Es gibt so viele Menschen, Gruppen und Kulturen, denen im Laufe der Geschichte von der Kirche die Würde genommen oder vorenthalten wurde – durch Menschen der Kirche und durch die Lehre der Kirche.
Ob der Synodale Prozess, den der Papst auf Weltebene durchführen lässt, zu einem Aufbruch führt?
(Stille)
Verlass uns nicht, Herr unser Gott/
Verlass uns nicht, Herr unser Gott.
Kinder, Jugendliche und Familien nutzen die Urlaubszeit.
Ihnen wurde durch Covid19 und die Schutzmaßnahmen viel zugemutet.
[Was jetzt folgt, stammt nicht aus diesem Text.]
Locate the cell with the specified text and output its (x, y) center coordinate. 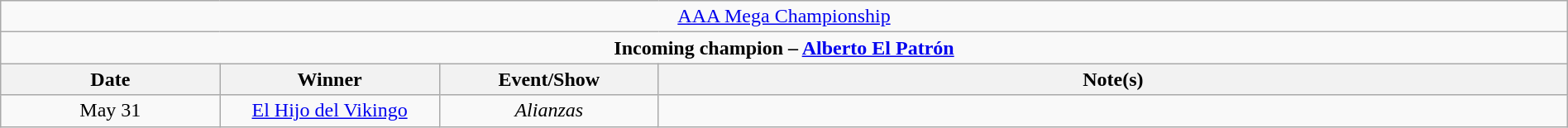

Der nächste Winter kommt – und keiner weiß, wie die Pandemie sich entwickeln wird.
Wir brauchen in unserer Regierung Menschen, die Verantwortung für das Gemeinwohl und für die Schwachen übernehmen.
Ob das alle Regierungsparteien so sehen?
(Stille)
Verlass uns nicht, Herr unser Gott/
Verlass uns nicht, Herr unser Gott.
So viele andere Sorgen und Nöte bleiben ungesagt.
Sie haben einen Platz in unserem Herzen und in unserem Gebet. Herr unser Gott, verlass uns nicht.
Lass uns bewusst in deiner Gegenwart leben.
Heute, morgen und in Ewigkeit. Amen.